Skoltech researchers have created a digital twin of a polymer composite material with a 2D sensor and successfully used it for structural integrity testing. The new technology can be used to manufacture various large structures, such as aircraft wings, wind turbine blades, and bridge spans, which are currently made of polymer composites. The layer of carbon nanotubes that the team inserted between the fiber-reinforced layers of the composite is so thin that adding a 2D sensor does not affect the thickness or overall design of an aircraft skin or other part. Defects in aircraft parts can be detected based on the changes in the electrical conductivity of the layer, and measurements can even be made during flight. This approach, called electrical impedance tomography, is a more efficient and less expensive alternative to fiber-optic sensors. Two papers describing the results of the digital twin tests came out in Composite Structures and International Journal of Engineering Sciences.
Early detection of defects in a polymer composite part, such as an aircraft wing or the bottom of a yacht, is ensured by embedded fiber optic sensors. A change in the sensor’s signal indicates cracking or delamination — the most common failures in polymer composites.
Fiber-optic sensors have several drawbacks. First, the signal processing equipment is expensive. Second, these one-dimensional sensors can only detect defects along the fiber path. Third, fiber optic sensors tend to affect the strength of the material.
“A polymer composite consists of several layers of carbon or glass fibers impregnated with epoxy resin and sintered together. Their diameter is 5-10 microns, compared to 50-150 microns for optical fibers.

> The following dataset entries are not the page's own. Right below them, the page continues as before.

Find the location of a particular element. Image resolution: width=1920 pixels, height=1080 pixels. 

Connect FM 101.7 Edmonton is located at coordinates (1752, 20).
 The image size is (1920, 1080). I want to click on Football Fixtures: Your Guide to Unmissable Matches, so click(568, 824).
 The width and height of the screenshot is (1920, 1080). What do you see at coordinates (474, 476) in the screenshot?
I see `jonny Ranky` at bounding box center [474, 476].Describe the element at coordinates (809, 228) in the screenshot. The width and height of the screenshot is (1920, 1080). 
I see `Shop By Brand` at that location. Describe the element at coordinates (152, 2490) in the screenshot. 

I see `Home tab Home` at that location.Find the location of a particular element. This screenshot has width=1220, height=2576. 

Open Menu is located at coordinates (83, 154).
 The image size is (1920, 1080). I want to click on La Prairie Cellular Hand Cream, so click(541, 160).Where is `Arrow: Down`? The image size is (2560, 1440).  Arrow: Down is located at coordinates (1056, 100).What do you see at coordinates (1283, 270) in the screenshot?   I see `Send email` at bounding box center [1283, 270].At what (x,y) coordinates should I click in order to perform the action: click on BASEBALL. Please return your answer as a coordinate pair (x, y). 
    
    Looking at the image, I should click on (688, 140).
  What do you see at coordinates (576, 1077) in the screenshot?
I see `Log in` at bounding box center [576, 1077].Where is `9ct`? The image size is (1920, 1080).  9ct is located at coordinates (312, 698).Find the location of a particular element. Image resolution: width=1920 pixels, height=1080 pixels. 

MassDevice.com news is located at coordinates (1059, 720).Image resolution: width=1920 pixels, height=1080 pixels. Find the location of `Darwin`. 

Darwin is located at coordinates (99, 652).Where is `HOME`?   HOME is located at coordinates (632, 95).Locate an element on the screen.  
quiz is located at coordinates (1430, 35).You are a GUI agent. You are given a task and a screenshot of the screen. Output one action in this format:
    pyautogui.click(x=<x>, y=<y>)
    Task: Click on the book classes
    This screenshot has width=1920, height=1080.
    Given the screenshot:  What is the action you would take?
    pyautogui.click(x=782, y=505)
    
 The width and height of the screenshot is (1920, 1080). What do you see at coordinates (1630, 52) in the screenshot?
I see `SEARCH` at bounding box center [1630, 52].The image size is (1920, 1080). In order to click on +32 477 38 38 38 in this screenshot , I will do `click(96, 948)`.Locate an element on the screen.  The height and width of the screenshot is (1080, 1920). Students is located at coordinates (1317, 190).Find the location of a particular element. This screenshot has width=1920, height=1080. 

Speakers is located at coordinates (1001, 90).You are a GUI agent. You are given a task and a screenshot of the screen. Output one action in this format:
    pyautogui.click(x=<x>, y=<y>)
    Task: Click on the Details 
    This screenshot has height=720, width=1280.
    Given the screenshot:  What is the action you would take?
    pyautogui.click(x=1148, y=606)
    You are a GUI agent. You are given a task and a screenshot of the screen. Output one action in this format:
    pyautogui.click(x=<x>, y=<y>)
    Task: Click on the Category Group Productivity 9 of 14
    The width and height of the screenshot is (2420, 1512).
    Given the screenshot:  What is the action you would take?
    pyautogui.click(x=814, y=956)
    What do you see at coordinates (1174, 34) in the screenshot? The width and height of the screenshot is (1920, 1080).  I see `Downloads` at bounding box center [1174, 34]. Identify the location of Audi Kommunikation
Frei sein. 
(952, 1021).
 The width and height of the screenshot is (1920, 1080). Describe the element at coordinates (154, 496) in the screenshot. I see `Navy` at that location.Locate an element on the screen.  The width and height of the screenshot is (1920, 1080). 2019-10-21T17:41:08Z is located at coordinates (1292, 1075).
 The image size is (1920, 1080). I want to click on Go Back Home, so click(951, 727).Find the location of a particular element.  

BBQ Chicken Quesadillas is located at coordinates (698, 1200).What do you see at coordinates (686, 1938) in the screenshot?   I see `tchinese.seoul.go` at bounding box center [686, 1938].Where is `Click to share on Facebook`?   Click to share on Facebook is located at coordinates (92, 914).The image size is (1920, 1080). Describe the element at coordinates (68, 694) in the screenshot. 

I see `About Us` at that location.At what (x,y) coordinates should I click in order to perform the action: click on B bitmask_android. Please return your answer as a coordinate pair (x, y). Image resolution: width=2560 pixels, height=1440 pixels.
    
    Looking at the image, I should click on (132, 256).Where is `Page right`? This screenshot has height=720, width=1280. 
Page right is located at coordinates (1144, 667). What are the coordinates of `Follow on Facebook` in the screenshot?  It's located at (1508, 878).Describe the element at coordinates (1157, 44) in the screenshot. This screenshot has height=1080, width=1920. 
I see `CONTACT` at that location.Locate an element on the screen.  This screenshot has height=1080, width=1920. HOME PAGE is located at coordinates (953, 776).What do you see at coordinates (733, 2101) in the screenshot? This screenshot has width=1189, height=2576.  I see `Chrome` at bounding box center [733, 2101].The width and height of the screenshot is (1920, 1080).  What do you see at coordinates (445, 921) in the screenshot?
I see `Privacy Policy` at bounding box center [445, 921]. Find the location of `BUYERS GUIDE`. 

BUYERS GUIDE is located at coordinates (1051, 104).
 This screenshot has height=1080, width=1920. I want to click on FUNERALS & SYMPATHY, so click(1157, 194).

To put this in perspective, increase these dimensions 1,000-fold and you will get a stack of pencils glued together, with something as large as a two-liter bottle of soda squeezed inside. Integrating this sensor without compromising the strength of the material and causing strain concentrations is a daunting task. In this example, a nanotube several tens of nanometers thick would be comparable to a thread that can be neatly concealed in a pencil box,” says Sergey Abaimov, the study’s principal investigator and a leading research scientist at Skoltech Petroleum.
Previously, Abaimov’s team had proposed an alternative to optical fibers by replacing one of the fiber layers in the composite with a layer of electrically conductive carbon nanotubes, which can act as a sensor to monitor the integrity of the part. In an earlier study, the researchers fabricated and strength-tested a sample of a modified composite and found that the nanotubes not only did not degrade the material’s properties, but actually improved them.
In their new study, the researchers tested the digital twin and found that a change in the electrical signal in a layer of nanotubes can help find defects in the composite. Such a 2D sensor has a much wider coverage than a 1D optical fiber, but deciphering its signal is a task in itself, which the team addressed by placing electrodes (in the model) along the sensor’s perimeter in order to measure the electrical potential. With more than two electrodes, the sensor becomes two-dimensional, eliminating the second drawback of fiber optics: Regardless of its location, a defect always falls within the sensor’s range. In addition, the signal processing equipment for electrical tomography is much less expensive than that for optical signals. A standard-issue electrical resistance multimeter is employed, it’s just that the multichannel model has to be used to accommodate many electrodes.
“Extracting fracture data from the multichannel electrode signal was the biggest challenge which we successfully overcame by training machine learning algorithms to detect defects. We used the voltage readings from the electrodes as input vectors in the machine learning model and directly predicted the spatial distribution of the defect using a voxel-based representation of the nanocomposite,” explains Iskander Akmanov, the lead author of the two new papers on the integrity monitoring technology and a Petroleum Engineering PhD student at Skoltech.
The researchers were successful in their efforts to ensure that machine learning would not only detect fracture defects, but also their locations, sizes, and shapes.
The team plans to test the new algorithms on a real object, such as a part of an aircraft wing, and implement the technology in the aircraft industry.
The research was supported under Skoltech’s Next Generation Program.